The campaign shook the whole country and ultimately resurrecting some of the scenes of the 1976 Soweto Uprising.
As you enter the University of KwaZulu-Natal’s Westville campus, you’re welcomed by a huge presence of police and a vigilant eye on private security. As you start getting closer seeing gun canisters scattered, police personnel in full body armour ready to honour their oaths, during all this you realise that this is no war and the country is not under attack in fact you in a place deemed to be the safest, housing the country’s most valuable assets.
After this observation one can easily conclude that this is not a fight, in fact these are students most of them from poor backgrounds, united for one course which is the call for free tertiary education and if successful it will better the lives of all poor citizens looking to have their big break by going to University.
Violence has since sparked at universities countrywide following the 8% increment proposal made by the higher education minister, Dr Blade Nzimande on the 19th of September.
“Government is aware of these challenges and takes them very seriously. Indeed, the government remains firmly committed to progressively realise free post-school education for the poor and working class, as called for by our Constitution, and to assist middle-class families who are unable to pay,” said Nzimande.
“We have looked at the challenges at hand from all sides and have concluded that the best approach would be to allow universities individually to determine the level of increase that their institutions will require to ensure that they continue to operate effectively and at least maintain existing quality – with the caution that this has to also take into account affordability to students, and therefore has to be transparent, reasonable and related to inflation-linked adjustments. Our recommendation is that fee adjustments should not go above 8%,” added Nzimande.
Since October 2015, students from various universities in South Africa got together under a course which was to stop the increase of university fees. This was a campaign which shook the country and even received support from 1st world countries some of already offer free education to its citizens and foreign students.

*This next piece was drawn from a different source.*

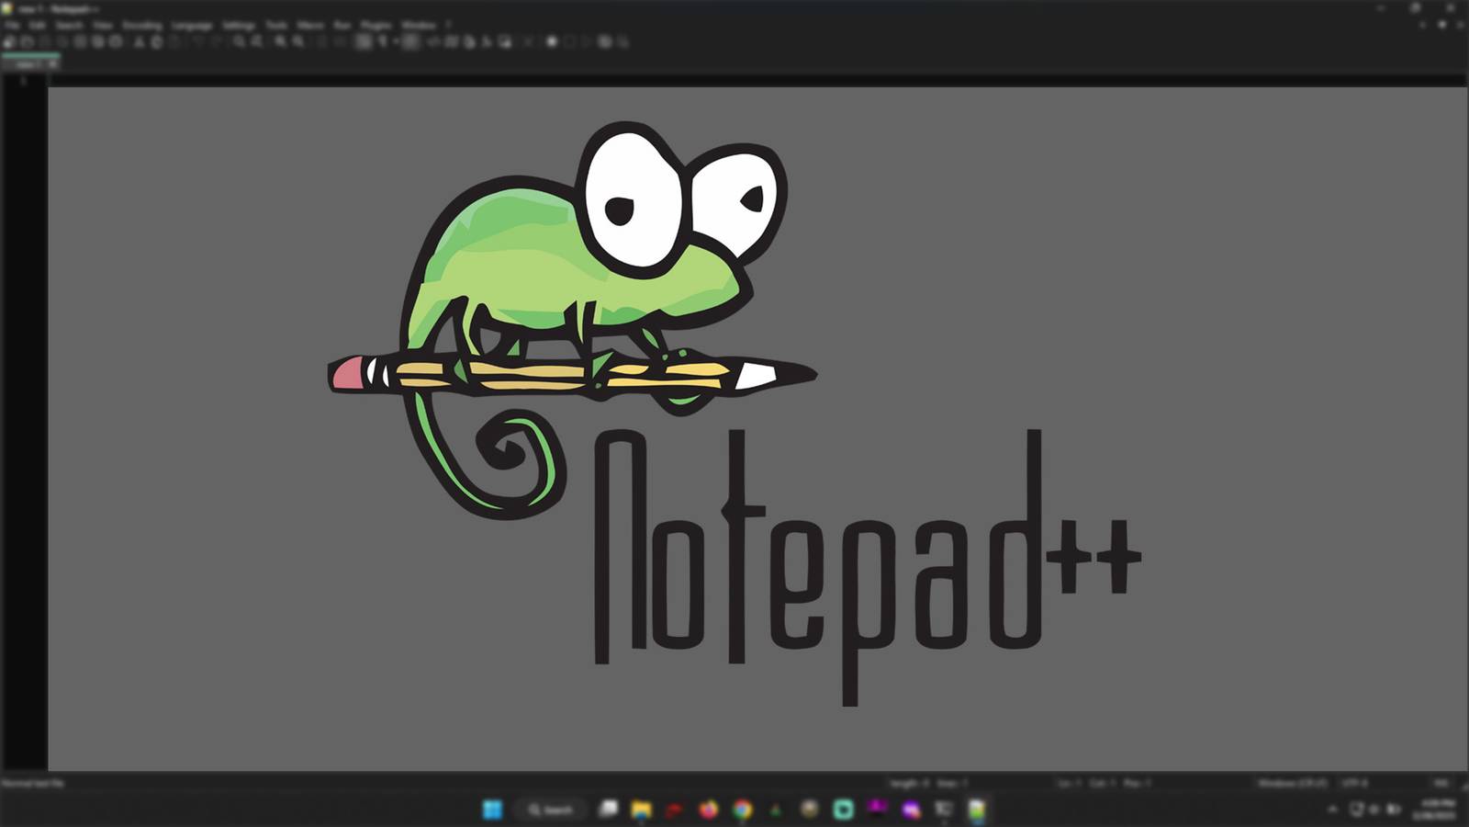
Task: Switch to the 'new 1' document tab
Action: (x=29, y=65)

The South African political presence is facing undoubtedly it most complex time, the government is fighting its own and the voice of the majority is active and ready to govern from the ground. One of the words most associated with democracy is ‘majority’ which in other simpler terms means the people shall govern. But for a person observing the current situation in South African politics might put a new definition to the democracy exercised in the Republic.
Chiropractic student at the Durban University of Technology, Mandisa Sishi shared her sentiments.
“Our government is run by greedy individuals who only care about themselves and their own statuses. Politics shouldn’t be seen as a career,” said Sishi.
“People at the top use those at the bottom so the top will be better. The government won’t agree to feesmustfall because they deem the movement as a loss to them. That’s why they keep saying “no we’ll add a couple of billions for the poor and the missing middle” its like pocket change to them. But because of greed they keep sucking off the poor which is very sad,” added Sishi.
The unity and solidarity portrayed by students throughout their call for free tertiary education, will indeed shape the future of this country.